• _Excerpt to read_
=-=-=
Ignatius Ziadé (also Ignace Ziade; , 26 January 1906 in Herharaya, Lebanon – 31 March 1994 in Beirut, Lebanon) was the Archbishop of the Maronite Catholic Archeparchy of Aleppo and the Maronite Catholic Archeparchy of Beirut.

Life

Igntius Ziadé was born in Herharaya in the Keserwan District, Mount Lebanon Governorate, in  Lebanon. He was consecrated to priesthood at the age of 23 on 26 May 1929 in Syria. On 27 April 1946 he was appointed Bishop of the Maronite Catholic Archeparchy of Aleppo. His episcopal ordination was celebrated on November 24, 1946 by then-Maronite Patriarch of Antioch Anthony Peter Arida, and his co-consecrators were François Ayoub, Archeparch of Cyprus and Pietro Dib, Eparch of Cairo. On 26 January 1952 Ziadé he was appointed to the seat Maronite Archbishop of Beirut. At the age of 80 years Ignatus Ziadé presented his resignation on April 4 1986. Emeritus Archbishop Ignatius Ziadé died at the age of 88 years, on 31 March 1994 in Beirut. Ziadé had  been for 65 years as Maronite priest and bishop for 47 years. In these decades of his pastoral ministry, he served as co-consecrator of Elie Farah, Abdallah Bared, Antoine Torbey, Paul-Emile Saadé, and Bechara Boutros al-Rahi.
=-=-=
• _Information shown_
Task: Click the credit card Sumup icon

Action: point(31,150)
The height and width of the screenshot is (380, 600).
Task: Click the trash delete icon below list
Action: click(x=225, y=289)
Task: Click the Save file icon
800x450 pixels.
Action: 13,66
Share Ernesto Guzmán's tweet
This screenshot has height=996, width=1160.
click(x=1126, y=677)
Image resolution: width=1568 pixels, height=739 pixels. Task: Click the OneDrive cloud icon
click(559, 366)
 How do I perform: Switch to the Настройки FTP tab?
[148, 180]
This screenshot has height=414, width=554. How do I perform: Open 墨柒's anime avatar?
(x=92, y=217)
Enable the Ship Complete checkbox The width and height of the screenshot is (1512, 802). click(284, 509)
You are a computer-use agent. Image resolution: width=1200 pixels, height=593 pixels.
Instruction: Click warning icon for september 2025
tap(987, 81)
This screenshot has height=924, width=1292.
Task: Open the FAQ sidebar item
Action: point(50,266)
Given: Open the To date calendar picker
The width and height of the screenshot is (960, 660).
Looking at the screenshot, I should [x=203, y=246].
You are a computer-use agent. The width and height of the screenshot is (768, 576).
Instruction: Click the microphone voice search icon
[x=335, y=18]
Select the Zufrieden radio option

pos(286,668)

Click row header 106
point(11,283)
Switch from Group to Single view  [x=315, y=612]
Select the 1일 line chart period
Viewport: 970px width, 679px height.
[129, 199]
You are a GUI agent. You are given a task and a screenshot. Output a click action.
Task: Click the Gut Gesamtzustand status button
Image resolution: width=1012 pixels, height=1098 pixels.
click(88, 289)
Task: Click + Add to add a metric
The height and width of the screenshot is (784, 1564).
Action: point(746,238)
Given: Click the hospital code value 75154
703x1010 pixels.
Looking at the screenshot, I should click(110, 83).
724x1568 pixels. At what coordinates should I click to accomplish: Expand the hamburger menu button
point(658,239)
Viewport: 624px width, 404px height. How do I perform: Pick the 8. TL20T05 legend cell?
=-=-=
• _Tasks to perform_
1 - Print the biography of Ignatius Ziadé word for word, from start to finish.
2 - Can you render the records as a Markdown table with columns Row and Line, starting at the line that has "724x1568 pixels. At" and stopping after the last line of the records? Number each row and leave out blank lines.

• _Task answers_
1 -
Ignatius Ziadé (also Ignace Ziade; , 26 January 1906 in Herharaya, Lebanon – 31 March 1994 in Beirut, Lebanon) was the Archbishop of the Maronite Catholic Archeparchy of Aleppo and the Maronite Catholic Archeparchy of Beirut.

Life

Igntius Ziadé was born in Herharaya in the Keserwan District, Mount Lebanon Governorate, in  Lebanon. He was consecrated to priesthood at the age of 23 on 26 May 1929 in Syria. On 27 April 1946 he was appointed Bishop of the Maronite Catholic Archeparchy of Aleppo. His episcopal ordination was celebrated on November 24, 1946 by then-Maronite Patriarch of Antioch Anthony Peter Arida, and his co-consecrators were François Ayoub, Archeparch of Cyprus and Pietro Dib, Eparch of Cairo. On 26 January 1952 Ziadé he was appointed to the seat Maronite Archbishop of Beirut. At the age of 80 years Ignatus Ziadé presented his resignation on April 4 1986. Emeritus Archbishop Ignatius Ziadé died at the age of 88 years, on 31 March 1994 in Beirut. Ziadé had  been for 65 years as Maronite priest and bishop for 47 years. In these decades of his pastoral ministry, he served as co-consecrator of Elie Farah, Abdallah Bared, Antoine Torbey, Paul-Emile Saadé, and Bechara Boutros al-Rahi.

2 -
| Row | Line |
|---|---|
| 1 | 724x1568 pixels. At what coordinates should I click to accomplish: Expand the hamburger menu button |
| 2 | point(658,239) |
| 3 | Viewport: 624px width, 404px height. How do I perform: Pick the 8. TL20T05 legend cell? |